**EXERCISE REQUIREMENTS**:
Below are the records; give the number of their lines that contain the word "handle" and nothing more.

**Saved entries**:
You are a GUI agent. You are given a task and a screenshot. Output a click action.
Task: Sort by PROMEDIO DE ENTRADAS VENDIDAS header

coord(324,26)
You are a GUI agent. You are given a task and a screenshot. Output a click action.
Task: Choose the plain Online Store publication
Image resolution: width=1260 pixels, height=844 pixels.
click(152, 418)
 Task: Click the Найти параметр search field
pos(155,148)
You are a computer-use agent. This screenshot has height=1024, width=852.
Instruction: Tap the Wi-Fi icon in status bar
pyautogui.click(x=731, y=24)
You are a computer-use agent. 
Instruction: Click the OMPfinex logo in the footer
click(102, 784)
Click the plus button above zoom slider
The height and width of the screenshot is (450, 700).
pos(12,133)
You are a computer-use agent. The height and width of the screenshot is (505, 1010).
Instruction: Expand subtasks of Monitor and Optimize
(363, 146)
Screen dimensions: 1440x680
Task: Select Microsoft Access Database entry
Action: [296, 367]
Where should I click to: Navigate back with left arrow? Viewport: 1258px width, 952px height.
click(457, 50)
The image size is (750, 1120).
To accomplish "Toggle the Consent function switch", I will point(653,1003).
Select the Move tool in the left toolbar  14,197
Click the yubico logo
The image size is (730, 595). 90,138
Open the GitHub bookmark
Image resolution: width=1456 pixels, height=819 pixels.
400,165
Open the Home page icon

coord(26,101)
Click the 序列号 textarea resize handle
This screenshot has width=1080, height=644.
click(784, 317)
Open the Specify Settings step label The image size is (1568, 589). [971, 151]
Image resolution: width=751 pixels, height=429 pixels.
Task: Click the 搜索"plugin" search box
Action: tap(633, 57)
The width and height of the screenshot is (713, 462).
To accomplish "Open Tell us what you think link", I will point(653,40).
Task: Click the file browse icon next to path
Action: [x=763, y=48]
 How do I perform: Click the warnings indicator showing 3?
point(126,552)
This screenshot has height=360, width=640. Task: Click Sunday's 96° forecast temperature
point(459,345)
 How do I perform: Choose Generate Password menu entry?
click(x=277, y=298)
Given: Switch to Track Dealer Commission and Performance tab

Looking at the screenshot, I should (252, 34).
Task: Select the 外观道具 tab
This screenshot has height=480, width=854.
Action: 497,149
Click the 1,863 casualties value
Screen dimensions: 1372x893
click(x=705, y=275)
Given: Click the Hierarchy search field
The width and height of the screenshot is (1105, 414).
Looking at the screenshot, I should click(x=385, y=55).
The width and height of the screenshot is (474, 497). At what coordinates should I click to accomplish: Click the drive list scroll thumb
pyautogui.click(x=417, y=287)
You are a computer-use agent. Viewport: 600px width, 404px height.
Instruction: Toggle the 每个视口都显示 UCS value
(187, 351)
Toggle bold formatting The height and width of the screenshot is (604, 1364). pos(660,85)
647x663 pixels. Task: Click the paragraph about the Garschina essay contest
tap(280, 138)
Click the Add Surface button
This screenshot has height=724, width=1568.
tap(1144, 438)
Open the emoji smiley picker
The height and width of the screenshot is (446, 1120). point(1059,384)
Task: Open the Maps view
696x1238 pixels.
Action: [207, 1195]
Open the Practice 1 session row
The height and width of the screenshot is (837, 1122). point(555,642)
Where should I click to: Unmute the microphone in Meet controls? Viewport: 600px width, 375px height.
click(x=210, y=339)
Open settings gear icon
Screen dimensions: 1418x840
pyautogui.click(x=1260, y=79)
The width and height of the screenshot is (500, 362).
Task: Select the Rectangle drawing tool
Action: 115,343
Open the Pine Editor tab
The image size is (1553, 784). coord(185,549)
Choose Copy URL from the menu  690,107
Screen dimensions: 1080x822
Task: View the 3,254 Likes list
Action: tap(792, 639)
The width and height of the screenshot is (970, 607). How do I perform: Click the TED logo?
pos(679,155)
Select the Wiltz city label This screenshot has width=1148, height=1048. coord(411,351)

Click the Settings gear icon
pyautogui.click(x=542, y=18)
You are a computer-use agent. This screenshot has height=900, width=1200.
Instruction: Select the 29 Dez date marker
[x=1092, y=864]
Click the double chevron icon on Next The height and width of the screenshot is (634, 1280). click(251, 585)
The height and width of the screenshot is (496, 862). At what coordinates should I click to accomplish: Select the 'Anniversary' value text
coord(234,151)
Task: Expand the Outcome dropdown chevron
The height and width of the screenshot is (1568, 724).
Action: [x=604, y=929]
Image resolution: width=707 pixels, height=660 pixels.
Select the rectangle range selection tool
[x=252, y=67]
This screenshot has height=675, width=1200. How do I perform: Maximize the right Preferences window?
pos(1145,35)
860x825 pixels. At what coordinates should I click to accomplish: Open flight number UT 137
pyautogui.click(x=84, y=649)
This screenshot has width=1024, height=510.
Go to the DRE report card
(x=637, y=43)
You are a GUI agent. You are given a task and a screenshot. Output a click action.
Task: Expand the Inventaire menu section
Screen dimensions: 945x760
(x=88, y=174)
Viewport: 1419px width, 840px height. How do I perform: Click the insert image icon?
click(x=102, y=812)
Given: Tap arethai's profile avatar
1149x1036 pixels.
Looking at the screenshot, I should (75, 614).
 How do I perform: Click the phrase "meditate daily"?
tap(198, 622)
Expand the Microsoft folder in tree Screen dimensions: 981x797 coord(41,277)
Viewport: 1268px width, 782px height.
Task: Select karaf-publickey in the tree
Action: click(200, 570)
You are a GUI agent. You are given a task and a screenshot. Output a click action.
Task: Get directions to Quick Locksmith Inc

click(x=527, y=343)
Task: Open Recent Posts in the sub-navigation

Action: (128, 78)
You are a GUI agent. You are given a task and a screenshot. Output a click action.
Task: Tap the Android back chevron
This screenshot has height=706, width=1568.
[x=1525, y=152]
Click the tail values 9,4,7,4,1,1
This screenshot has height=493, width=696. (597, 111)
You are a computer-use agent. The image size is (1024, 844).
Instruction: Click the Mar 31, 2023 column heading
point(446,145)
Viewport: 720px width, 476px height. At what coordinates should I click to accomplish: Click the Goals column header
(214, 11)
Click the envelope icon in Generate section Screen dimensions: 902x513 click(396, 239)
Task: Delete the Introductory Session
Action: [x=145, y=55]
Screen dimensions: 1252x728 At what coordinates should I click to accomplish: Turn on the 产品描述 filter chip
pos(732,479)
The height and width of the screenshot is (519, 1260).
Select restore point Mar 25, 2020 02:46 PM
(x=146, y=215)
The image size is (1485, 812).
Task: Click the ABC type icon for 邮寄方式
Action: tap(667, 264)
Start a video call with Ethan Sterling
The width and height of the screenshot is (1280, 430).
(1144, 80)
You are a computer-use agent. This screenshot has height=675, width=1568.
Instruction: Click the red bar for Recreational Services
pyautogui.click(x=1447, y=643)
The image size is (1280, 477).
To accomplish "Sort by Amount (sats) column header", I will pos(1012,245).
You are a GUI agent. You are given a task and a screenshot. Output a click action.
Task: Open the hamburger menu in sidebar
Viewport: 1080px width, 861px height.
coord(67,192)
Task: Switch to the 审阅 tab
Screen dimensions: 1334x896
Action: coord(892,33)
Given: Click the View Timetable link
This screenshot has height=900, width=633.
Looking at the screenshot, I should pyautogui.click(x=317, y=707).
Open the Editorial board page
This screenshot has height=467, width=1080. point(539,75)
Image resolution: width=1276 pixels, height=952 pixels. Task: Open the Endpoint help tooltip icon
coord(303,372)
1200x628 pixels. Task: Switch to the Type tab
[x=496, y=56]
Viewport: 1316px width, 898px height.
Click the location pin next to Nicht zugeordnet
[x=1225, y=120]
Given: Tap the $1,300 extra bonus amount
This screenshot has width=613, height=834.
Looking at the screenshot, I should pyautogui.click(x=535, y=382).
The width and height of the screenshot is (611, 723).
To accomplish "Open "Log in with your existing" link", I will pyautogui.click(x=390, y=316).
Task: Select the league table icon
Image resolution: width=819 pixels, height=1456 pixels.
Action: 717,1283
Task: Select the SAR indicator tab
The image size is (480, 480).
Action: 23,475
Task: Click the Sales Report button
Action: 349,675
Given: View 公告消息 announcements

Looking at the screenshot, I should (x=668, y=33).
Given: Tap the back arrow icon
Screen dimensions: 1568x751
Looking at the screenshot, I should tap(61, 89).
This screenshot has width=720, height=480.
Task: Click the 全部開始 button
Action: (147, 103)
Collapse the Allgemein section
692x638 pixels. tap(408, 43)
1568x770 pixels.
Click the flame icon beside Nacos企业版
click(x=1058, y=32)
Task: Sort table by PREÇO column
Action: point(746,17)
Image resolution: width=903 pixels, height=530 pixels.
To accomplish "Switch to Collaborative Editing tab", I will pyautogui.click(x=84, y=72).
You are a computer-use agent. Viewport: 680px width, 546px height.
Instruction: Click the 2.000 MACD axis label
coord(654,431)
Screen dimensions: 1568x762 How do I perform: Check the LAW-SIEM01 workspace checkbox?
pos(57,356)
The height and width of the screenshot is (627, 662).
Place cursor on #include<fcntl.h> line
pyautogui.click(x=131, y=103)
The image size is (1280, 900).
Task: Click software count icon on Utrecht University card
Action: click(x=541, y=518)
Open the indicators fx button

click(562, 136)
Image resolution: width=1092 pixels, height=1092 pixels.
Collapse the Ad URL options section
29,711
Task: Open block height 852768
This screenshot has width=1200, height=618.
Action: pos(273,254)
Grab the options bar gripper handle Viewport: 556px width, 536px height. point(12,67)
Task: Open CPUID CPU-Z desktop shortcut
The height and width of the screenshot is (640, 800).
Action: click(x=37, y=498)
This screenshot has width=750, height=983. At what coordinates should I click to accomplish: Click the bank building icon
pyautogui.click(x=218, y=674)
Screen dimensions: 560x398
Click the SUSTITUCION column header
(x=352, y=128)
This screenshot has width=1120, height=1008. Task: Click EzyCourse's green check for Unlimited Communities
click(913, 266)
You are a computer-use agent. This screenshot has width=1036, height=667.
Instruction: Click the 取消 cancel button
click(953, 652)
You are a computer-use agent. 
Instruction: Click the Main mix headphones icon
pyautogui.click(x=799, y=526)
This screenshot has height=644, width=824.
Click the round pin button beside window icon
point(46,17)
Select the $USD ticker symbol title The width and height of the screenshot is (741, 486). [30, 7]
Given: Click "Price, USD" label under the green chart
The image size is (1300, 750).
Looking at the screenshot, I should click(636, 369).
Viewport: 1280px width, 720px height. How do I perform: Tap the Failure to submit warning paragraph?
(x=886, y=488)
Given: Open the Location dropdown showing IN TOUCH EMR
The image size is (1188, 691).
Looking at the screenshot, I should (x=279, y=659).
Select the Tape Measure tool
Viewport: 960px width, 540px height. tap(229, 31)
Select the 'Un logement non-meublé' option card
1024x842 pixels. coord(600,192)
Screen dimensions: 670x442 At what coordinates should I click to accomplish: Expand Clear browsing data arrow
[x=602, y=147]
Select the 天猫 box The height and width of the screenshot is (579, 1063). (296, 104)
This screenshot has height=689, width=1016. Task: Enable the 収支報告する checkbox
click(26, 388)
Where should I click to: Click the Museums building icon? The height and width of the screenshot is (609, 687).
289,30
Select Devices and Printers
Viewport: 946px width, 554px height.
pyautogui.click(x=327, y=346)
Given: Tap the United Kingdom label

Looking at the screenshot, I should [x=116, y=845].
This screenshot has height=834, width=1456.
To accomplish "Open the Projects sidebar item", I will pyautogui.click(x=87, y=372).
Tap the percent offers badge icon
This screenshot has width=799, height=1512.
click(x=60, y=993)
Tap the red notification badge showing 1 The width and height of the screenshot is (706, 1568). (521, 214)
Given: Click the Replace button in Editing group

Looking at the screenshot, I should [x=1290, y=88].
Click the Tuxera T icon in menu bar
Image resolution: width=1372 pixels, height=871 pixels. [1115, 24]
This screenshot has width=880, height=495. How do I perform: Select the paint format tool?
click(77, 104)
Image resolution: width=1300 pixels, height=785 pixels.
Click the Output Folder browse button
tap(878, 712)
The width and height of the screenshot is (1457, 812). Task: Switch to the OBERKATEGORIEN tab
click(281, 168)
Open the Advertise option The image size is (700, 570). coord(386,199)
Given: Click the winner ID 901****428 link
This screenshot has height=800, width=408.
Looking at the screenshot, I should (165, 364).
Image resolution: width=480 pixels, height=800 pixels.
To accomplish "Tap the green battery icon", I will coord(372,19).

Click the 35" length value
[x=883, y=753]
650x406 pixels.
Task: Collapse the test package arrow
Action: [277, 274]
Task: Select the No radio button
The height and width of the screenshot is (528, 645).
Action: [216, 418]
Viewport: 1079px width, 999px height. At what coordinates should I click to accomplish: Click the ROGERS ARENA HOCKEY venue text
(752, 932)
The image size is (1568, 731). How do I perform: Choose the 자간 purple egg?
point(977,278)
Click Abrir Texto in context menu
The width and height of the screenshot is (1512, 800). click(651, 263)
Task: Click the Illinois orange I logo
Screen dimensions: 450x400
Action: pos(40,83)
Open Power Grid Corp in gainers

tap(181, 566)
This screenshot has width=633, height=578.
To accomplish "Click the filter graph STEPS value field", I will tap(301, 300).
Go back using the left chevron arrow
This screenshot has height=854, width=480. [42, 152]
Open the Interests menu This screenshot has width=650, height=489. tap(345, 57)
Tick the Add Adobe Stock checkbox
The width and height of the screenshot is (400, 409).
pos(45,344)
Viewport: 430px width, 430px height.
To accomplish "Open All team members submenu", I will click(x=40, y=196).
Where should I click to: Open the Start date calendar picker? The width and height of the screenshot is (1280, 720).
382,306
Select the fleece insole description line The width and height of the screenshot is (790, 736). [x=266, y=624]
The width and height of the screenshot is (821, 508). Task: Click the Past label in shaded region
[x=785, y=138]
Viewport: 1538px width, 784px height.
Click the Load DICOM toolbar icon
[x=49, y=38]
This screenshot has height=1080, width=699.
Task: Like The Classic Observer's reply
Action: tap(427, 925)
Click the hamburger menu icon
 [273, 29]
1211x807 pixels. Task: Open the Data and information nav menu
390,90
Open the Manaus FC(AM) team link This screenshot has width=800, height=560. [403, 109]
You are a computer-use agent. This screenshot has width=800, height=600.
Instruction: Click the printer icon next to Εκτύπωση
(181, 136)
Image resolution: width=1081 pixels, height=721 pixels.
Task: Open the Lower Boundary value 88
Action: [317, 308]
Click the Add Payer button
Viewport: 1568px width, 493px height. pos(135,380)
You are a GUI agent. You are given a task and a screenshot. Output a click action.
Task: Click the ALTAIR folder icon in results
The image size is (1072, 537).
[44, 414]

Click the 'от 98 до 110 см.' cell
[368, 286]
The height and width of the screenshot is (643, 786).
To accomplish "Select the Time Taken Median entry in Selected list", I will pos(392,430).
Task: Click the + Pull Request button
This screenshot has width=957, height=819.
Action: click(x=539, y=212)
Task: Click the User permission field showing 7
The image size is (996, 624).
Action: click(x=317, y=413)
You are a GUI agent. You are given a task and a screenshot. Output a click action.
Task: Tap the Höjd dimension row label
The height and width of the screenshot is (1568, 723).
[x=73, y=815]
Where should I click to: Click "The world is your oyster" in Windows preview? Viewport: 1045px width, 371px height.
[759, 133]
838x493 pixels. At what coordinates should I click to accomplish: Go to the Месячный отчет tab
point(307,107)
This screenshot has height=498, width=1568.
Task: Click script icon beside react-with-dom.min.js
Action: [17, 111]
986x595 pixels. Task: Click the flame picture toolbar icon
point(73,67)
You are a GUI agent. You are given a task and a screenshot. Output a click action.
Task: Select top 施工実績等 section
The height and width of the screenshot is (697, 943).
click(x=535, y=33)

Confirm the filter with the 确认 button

**EXPECTED ANSWER**:
2